Since the various terrorist attacks in Paris recently, various politicians and church leaders have stood up on their hind legs and said, variously, how important freedom of speech is, and how it should be okay to offend.
All very fine and pleasant. But they're all (apparently) missing something.
This stuff is all but inevitable, in a world that defines itself in terms that are, always, "us" and "not us."
We don't like immigrants, because they're not us. They come over here and either take our jobs or sponge off the State (neither of which is acceptable but apparently both are simultaneously possible.) We (by which I mean, I guess, readers of the more hysterical end of the tabloid press) don't like members of the Islamic faith, because every last one of them is a potential terrorist. (Yeah, right. Which made every last Roman Catholic a potential member of the IRA, a decade or three ago.)
The problem is extremely straightforward. Not that easy to deal with -- not overnight, anyway -- but extremely easy to state.
As long as society defines itself in "them and us" terms, there will always be people wanting to give "them" a kicking, and defining their reasons for doing so in terms that are emotive at best and hate-filled at worst.

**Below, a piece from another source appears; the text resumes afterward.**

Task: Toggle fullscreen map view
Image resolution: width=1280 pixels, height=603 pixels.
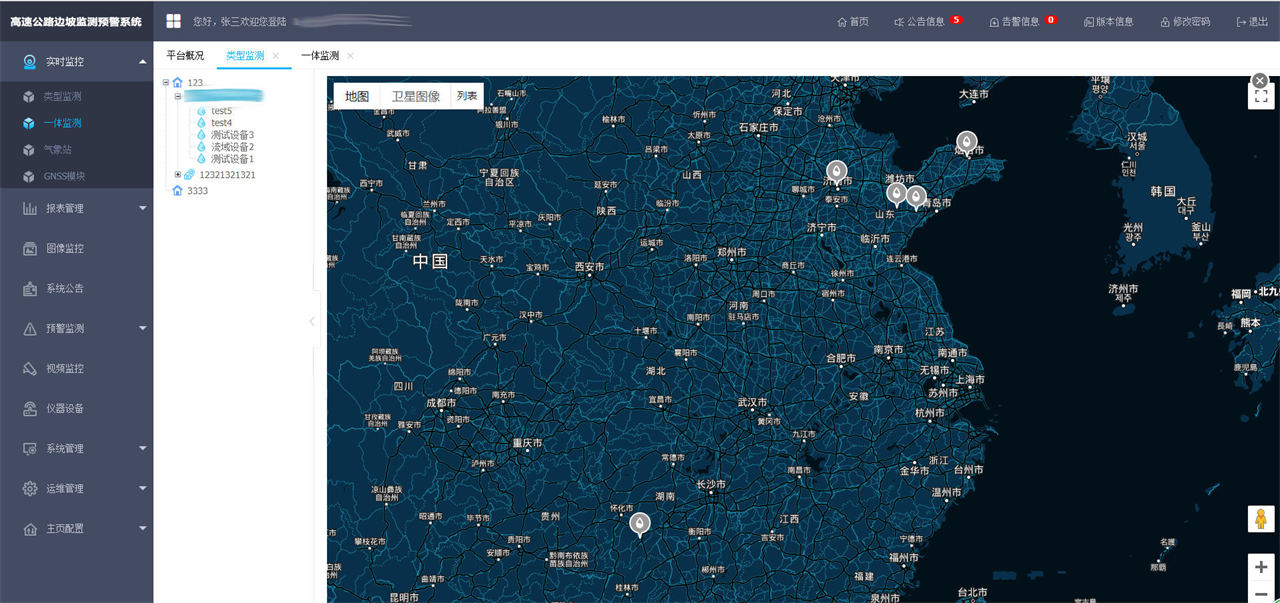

Apparently we all want to do this. We start in the playground (girls vs. boys or football vs basketball or whatever) progress to sports (witness football supporters beating the crap out of other football supporters for the amazing sin of following a different team) and, well, you name it. Countries separate people from, er, people. Towns, cities, villages, hamlets are places to live that contain people who are, on the whole, just like the other people living in a different place.
So whatever religious badge you wear, wave or pray to, that's no different to any other form of tribalism. And, if you look hard enough, there's somebody making money out of it.
Isn't it about time we got the message? We're ALL us. The only "them" we should worry about are the "them" who want to keep us too busy fighting amongst ourselves to notice how much money they're making out of it.